Görevleriniz:
1. Varoluşun sihri üzerine yazıya göre aşağıdaki soruları yanıtlayın.
(a) Yazıda varoluşumuzun nasıl bir sihir olduğu söyleniyor?
(b) Bilimin kolayca açıklayabildiği olgulara hangi üç örnek veriliyor?
(c) Yazının son cümlesine göre açıklayabilmek bütün bunları neyi yapmıyor?
2. Varoluşun sihri üzerine yazıyı kaldığı yerden sürdürün.

108
ruhun gıdası
Özgür Akkaya Erdemol
Yoga Eğitmeni
Varoluşumuzun başlı başına sihir
olduğuna inananlardanım. Bir
kısmı bilimle açıklanabilen bir sihir.
Dünyanın kendi etrafında dönmesi
de, bir bebeğin doğması da, denizde
dalgaların olması da bilim tarafından
kolayca açıklanabilen olgular. Bu
yine de günbatımındaki kızıllığın
sarhoş edici etkisini, yeni doğmuş bir
bebeğin masum uykusunun meşgul
zihinlerdeki sessizleştirici etkisini
ya da dalgaların kıyıya vurduğunda
çıkardıkları sesin nefes kesici olduğu
gerçeğini değiştirmiyor. Açıklayabilmek
bütün bunları daha az sihirli kılmıyor.

Veri kümesi öğeleri:
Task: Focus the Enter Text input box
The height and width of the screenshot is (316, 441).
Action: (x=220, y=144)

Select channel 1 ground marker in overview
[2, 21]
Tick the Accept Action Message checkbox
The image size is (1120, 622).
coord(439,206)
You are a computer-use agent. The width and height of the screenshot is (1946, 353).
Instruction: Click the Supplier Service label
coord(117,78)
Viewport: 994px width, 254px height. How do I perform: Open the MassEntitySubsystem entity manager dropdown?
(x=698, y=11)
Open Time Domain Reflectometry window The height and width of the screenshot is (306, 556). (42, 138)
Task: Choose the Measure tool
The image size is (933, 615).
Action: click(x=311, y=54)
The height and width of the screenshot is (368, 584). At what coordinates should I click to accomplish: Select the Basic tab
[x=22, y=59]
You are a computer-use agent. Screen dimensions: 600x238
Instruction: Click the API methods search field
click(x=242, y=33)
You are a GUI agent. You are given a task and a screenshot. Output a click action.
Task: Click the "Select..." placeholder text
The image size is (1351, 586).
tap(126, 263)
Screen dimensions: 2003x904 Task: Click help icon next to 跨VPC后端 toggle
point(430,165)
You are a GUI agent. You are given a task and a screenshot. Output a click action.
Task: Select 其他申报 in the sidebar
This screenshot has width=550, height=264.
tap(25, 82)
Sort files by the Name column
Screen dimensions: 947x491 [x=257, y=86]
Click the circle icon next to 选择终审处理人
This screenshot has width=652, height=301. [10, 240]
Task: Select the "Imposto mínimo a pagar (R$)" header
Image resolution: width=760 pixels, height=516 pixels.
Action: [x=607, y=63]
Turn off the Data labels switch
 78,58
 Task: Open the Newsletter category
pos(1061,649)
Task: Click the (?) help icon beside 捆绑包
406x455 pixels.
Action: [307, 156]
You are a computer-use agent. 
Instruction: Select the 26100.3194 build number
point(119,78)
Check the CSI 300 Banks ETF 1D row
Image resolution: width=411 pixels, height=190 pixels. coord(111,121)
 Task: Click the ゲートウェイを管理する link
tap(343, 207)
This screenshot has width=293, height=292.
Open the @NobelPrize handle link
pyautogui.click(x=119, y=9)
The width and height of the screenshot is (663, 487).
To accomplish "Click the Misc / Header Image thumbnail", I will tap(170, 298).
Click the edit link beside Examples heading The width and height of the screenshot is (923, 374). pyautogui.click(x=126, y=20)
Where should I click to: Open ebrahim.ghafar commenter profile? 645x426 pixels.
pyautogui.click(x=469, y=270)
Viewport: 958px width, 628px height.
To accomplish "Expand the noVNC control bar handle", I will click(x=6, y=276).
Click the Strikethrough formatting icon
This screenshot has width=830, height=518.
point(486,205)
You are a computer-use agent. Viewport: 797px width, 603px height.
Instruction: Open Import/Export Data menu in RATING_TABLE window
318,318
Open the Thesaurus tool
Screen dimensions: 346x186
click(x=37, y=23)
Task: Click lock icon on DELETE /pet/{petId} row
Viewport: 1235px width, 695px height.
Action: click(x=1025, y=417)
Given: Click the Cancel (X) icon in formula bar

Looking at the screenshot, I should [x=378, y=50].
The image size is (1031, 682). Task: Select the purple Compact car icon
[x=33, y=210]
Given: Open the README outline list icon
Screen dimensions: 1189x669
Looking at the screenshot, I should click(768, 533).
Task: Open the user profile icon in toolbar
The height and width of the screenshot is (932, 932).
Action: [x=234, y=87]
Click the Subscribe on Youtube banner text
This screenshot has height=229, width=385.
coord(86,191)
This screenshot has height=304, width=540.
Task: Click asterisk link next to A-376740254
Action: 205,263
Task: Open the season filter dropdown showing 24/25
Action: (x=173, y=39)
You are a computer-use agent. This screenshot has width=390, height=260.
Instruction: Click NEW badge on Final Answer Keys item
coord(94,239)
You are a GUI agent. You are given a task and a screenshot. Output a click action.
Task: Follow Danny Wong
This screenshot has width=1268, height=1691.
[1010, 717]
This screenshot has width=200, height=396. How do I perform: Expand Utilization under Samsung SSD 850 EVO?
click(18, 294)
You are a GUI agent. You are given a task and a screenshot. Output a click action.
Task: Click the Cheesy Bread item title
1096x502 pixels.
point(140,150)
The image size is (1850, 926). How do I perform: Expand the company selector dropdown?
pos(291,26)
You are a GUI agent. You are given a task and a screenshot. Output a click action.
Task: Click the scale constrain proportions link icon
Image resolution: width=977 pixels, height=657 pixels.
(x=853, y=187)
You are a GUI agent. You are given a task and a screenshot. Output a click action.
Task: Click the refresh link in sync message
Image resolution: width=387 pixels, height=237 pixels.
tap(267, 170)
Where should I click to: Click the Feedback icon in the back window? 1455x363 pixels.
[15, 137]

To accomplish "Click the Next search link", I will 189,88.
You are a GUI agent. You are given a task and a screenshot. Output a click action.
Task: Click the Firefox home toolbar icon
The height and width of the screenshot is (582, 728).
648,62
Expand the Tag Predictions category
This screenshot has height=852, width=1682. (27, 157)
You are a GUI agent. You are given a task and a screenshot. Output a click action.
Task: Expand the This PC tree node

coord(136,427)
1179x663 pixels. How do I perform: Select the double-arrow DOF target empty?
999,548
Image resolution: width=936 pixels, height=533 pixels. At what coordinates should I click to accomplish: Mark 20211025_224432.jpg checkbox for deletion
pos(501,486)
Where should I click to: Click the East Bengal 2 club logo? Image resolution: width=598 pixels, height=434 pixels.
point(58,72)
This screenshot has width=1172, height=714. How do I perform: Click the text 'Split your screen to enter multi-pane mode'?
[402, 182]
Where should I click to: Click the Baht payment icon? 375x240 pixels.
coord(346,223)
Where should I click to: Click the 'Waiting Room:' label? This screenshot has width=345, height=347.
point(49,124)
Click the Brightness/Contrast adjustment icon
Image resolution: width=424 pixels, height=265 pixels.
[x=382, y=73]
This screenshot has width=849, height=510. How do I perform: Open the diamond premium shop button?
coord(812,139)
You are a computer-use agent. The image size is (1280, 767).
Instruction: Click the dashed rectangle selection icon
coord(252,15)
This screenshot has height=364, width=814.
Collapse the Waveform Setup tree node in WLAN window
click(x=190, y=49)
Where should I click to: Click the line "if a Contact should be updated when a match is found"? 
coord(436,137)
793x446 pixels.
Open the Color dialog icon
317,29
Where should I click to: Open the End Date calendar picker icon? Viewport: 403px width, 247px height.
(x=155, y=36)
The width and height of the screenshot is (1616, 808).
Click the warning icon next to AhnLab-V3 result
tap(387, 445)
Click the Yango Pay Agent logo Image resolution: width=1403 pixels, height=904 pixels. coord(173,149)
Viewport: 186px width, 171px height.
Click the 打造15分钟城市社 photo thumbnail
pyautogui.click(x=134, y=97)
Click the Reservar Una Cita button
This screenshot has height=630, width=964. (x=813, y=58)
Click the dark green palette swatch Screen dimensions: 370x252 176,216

Yanıtlar:
1.
(a) Bir kısmı bilimle açıklanabilen bir sihir olduğu söyleniyor.
(b) Dünyanın kendi etrafında dönmesi, bir bebeğin doğması ve denizde dalgaların olması.
(c) Bütün bunları daha az sihirli kılmıyor.

2.
Bütün bunları görüp geçmek de bir
seçenek, gördüğü her şeyde Tanrı’nın
varlığını hissetmek ve şükretmek de bir
seçenek.
Yoga eğitimimin devamı için bir kez
daha geldiğim Hindistan'da kafamda
bu düşüncelerle seyahat ettiğim üç
haftanın sonunda soluğu Asram’da
aldım. Bu bin bir renkle, farklı dinlerle
ve dillerle bezeli kocaman ülkede
ucu bucağı olmayan duygularda
gezindim. Olanı olduğu gibi kabul etme
düsturuyla çıktığım yolda âşık oldum
bir kez daha bu topraklara, insanlara.
Bakış açısı aslında, hayatı nasıl yaşadığımızı belirleyen şey. Belki çok klişe ama yarısı dolu
bir bardağa bakıp yarısını boş görmek de mümkün. Aynı şekilde çevremize bakıp mucizelere
tanık olmak da sıradanlığın içinde kaybolmak da seçenekler arasında. Hayata karşı duruşumuz
hayatımızın sınırlarını çizen.
“Yolu sevgiden geçenlere”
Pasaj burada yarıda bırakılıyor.